PROBLEM REQUIREMENTS
Restate the records in full, keeping every word as it is.

INPUT FOR THIS TASK
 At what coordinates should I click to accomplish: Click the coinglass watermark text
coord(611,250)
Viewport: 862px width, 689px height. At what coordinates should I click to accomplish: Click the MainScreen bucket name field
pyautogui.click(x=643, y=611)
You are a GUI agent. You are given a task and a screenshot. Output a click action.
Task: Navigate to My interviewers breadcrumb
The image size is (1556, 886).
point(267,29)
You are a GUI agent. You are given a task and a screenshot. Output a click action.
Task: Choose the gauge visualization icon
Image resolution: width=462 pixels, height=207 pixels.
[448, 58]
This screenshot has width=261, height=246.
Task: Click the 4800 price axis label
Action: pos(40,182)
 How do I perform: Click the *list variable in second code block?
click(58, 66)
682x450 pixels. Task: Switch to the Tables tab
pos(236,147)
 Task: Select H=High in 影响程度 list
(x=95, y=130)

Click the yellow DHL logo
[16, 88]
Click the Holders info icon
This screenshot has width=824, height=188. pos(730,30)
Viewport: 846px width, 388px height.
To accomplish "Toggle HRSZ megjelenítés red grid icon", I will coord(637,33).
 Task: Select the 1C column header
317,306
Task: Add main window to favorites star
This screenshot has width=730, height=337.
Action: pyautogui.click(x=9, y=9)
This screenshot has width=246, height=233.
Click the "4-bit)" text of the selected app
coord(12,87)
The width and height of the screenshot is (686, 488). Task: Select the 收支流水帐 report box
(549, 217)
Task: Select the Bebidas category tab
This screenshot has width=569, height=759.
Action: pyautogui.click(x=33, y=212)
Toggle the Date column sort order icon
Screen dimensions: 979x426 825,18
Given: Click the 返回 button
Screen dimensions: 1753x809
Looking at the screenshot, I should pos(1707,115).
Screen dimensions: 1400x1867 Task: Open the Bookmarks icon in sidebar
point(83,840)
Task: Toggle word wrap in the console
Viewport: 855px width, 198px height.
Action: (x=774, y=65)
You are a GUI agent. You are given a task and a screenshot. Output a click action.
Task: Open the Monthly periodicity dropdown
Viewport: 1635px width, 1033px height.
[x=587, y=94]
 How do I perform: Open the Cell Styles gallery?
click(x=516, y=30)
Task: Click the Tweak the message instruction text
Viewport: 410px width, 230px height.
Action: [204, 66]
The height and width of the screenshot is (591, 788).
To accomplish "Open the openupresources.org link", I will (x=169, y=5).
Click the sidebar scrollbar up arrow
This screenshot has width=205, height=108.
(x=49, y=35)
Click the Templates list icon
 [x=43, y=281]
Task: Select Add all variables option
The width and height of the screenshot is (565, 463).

WRITTEN ANSWER
 At what coordinates should I click to accomplish: Click the coinglass watermark text
coord(611,250)
Viewport: 862px width, 689px height. At what coordinates should I click to accomplish: Click the MainScreen bucket name field
pyautogui.click(x=643, y=611)
You are a GUI agent. You are given a task and a screenshot. Output a click action.
Task: Navigate to My interviewers breadcrumb
The image size is (1556, 886).
point(267,29)
You are a GUI agent. You are given a task and a screenshot. Output a click action.
Task: Choose the gauge visualization icon
Image resolution: width=462 pixels, height=207 pixels.
[448, 58]
This screenshot has width=261, height=246.
Task: Click the 4800 price axis label
Action: pos(40,182)
 How do I perform: Click the *list variable in second code block?
click(58, 66)
682x450 pixels. Task: Switch to the Tables tab
pos(236,147)
 Task: Select H=High in 影响程度 list
(x=95, y=130)

Click the yellow DHL logo
[16, 88]
Click the Holders info icon
This screenshot has width=824, height=188. pos(730,30)
Viewport: 846px width, 388px height.
To accomplish "Toggle HRSZ megjelenítés red grid icon", I will coord(637,33).
 Task: Select the 1C column header
317,306
Task: Add main window to favorites star
This screenshot has width=730, height=337.
Action: pyautogui.click(x=9, y=9)
This screenshot has width=246, height=233.
Click the "4-bit)" text of the selected app
coord(12,87)
The width and height of the screenshot is (686, 488). Task: Select the 收支流水帐 report box
(549, 217)
Task: Select the Bebidas category tab
This screenshot has width=569, height=759.
Action: pyautogui.click(x=33, y=212)
Toggle the Date column sort order icon
Screen dimensions: 979x426 825,18
Given: Click the 返回 button
Screen dimensions: 1753x809
Looking at the screenshot, I should pos(1707,115).
Screen dimensions: 1400x1867 Task: Open the Bookmarks icon in sidebar
point(83,840)
Task: Toggle word wrap in the console
Viewport: 855px width, 198px height.
Action: (x=774, y=65)
You are a GUI agent. You are given a task and a screenshot. Output a click action.
Task: Open the Monthly periodicity dropdown
Viewport: 1635px width, 1033px height.
[x=587, y=94]
 How do I perform: Open the Cell Styles gallery?
click(x=516, y=30)
Task: Click the Tweak the message instruction text
Viewport: 410px width, 230px height.
Action: [204, 66]
The height and width of the screenshot is (591, 788).
To accomplish "Open the openupresources.org link", I will (x=169, y=5).
Click the sidebar scrollbar up arrow
This screenshot has width=205, height=108.
(x=49, y=35)
Click the Templates list icon
 [x=43, y=281]
Task: Select Add all variables option
The width and height of the screenshot is (565, 463).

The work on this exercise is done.